ASSIGNMENT:
Type the records out again in full, exactly.

----------------------------------------

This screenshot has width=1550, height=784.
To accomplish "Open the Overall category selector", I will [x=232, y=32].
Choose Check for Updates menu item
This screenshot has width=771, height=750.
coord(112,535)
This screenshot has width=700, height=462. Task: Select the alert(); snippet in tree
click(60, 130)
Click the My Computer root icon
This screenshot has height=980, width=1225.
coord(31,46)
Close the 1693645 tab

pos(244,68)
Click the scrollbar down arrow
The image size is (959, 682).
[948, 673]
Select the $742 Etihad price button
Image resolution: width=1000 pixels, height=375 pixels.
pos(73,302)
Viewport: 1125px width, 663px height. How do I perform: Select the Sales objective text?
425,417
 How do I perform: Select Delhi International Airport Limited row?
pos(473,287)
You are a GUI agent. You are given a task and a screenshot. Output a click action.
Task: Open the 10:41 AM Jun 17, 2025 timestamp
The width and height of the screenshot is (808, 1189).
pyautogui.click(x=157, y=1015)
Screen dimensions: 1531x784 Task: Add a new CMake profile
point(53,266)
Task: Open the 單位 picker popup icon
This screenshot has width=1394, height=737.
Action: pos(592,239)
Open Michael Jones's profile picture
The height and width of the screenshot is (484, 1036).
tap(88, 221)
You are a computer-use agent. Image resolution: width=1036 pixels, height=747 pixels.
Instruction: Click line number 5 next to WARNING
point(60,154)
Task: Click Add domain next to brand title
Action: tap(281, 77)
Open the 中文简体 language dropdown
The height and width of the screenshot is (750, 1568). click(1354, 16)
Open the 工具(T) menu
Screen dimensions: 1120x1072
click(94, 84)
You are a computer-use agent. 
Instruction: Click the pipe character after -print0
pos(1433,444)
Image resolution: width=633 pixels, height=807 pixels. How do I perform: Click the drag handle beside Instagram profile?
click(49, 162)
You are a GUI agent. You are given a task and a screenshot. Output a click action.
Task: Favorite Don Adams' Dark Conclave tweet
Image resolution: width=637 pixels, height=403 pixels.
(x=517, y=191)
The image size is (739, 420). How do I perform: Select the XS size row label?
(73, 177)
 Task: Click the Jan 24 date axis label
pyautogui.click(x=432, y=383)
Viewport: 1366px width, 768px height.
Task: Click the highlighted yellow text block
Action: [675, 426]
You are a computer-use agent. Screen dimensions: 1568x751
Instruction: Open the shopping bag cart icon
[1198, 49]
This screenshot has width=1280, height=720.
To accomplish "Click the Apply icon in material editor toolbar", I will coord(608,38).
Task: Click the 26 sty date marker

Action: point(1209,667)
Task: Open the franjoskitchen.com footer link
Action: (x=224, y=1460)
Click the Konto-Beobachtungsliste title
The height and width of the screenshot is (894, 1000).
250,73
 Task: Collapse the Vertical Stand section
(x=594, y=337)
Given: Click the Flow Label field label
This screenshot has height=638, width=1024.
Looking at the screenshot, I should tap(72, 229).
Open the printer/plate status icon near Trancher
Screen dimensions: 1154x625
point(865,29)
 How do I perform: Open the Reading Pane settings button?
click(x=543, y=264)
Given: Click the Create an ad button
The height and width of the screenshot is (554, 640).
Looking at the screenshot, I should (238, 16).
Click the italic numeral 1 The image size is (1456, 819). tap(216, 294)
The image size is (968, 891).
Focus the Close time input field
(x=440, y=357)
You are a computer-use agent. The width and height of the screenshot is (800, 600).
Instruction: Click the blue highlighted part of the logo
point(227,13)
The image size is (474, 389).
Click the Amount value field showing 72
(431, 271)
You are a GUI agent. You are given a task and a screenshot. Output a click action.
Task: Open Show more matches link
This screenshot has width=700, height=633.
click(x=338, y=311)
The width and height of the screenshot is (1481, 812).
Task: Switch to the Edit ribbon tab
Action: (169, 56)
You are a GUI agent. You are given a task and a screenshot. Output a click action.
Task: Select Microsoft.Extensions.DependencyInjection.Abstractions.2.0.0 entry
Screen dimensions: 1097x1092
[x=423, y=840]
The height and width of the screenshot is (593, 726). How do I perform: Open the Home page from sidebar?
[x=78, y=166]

----------------------------------------

ANSWER TO THE EXERCISE:
This screenshot has width=1550, height=784.
To accomplish "Open the Overall category selector", I will [x=232, y=32].
Choose Check for Updates menu item
This screenshot has width=771, height=750.
coord(112,535)
This screenshot has width=700, height=462. Task: Select the alert(); snippet in tree
click(60, 130)
Click the My Computer root icon
This screenshot has height=980, width=1225.
coord(31,46)
Close the 1693645 tab

pos(244,68)
Click the scrollbar down arrow
The image size is (959, 682).
[948, 673]
Select the $742 Etihad price button
Image resolution: width=1000 pixels, height=375 pixels.
pos(73,302)
Viewport: 1125px width, 663px height. How do I perform: Select the Sales objective text?
425,417
 How do I perform: Select Delhi International Airport Limited row?
pos(473,287)
You are a GUI agent. You are given a task and a screenshot. Output a click action.
Task: Open the 10:41 AM Jun 17, 2025 timestamp
The width and height of the screenshot is (808, 1189).
pyautogui.click(x=157, y=1015)
Screen dimensions: 1531x784 Task: Add a new CMake profile
point(53,266)
Task: Open the 單位 picker popup icon
This screenshot has width=1394, height=737.
Action: pos(592,239)
Open Michael Jones's profile picture
The height and width of the screenshot is (484, 1036).
tap(88, 221)
You are a computer-use agent. Image resolution: width=1036 pixels, height=747 pixels.
Instruction: Click line number 5 next to WARNING
point(60,154)
Task: Click Add domain next to brand title
Action: tap(281, 77)
Open the 中文简体 language dropdown
The height and width of the screenshot is (750, 1568). click(1354, 16)
Open the 工具(T) menu
Screen dimensions: 1120x1072
click(94, 84)
You are a computer-use agent. 
Instruction: Click the pipe character after -print0
pos(1433,444)
Image resolution: width=633 pixels, height=807 pixels. How do I perform: Click the drag handle beside Instagram profile?
click(49, 162)
You are a GUI agent. You are given a task and a screenshot. Output a click action.
Task: Favorite Don Adams' Dark Conclave tweet
Image resolution: width=637 pixels, height=403 pixels.
(x=517, y=191)
The image size is (739, 420). How do I perform: Select the XS size row label?
(73, 177)
 Task: Click the Jan 24 date axis label
pyautogui.click(x=432, y=383)
Viewport: 1366px width, 768px height.
Task: Click the highlighted yellow text block
Action: [675, 426]
You are a computer-use agent. Screen dimensions: 1568x751
Instruction: Open the shopping bag cart icon
[1198, 49]
This screenshot has width=1280, height=720.
To accomplish "Click the Apply icon in material editor toolbar", I will coord(608,38).
Task: Click the 26 sty date marker

Action: point(1209,667)
Task: Open the franjoskitchen.com footer link
Action: (x=224, y=1460)
Click the Konto-Beobachtungsliste title
The height and width of the screenshot is (894, 1000).
250,73
 Task: Collapse the Vertical Stand section
(x=594, y=337)
Given: Click the Flow Label field label
This screenshot has height=638, width=1024.
Looking at the screenshot, I should tap(72, 229).
Open the printer/plate status icon near Trancher
Screen dimensions: 1154x625
point(865,29)
 How do I perform: Open the Reading Pane settings button?
click(x=543, y=264)
Given: Click the Create an ad button
The height and width of the screenshot is (554, 640).
Looking at the screenshot, I should (238, 16).
Click the italic numeral 1 The image size is (1456, 819). tap(216, 294)
The image size is (968, 891).
Focus the Close time input field
(x=440, y=357)
You are a computer-use agent. The width and height of the screenshot is (800, 600).
Instruction: Click the blue highlighted part of the logo
point(227,13)
The image size is (474, 389).
Click the Amount value field showing 72
(431, 271)
You are a GUI agent. You are given a task and a screenshot. Output a click action.
Task: Open Show more matches link
This screenshot has width=700, height=633.
click(x=338, y=311)
The width and height of the screenshot is (1481, 812).
Task: Switch to the Edit ribbon tab
Action: (169, 56)
You are a GUI agent. You are given a task and a screenshot. Output a click action.
Task: Select Microsoft.Extensions.DependencyInjection.Abstractions.2.0.0 entry
Screen dimensions: 1097x1092
[x=423, y=840]
The height and width of the screenshot is (593, 726). How do I perform: Open the Home page from sidebar?
[x=78, y=166]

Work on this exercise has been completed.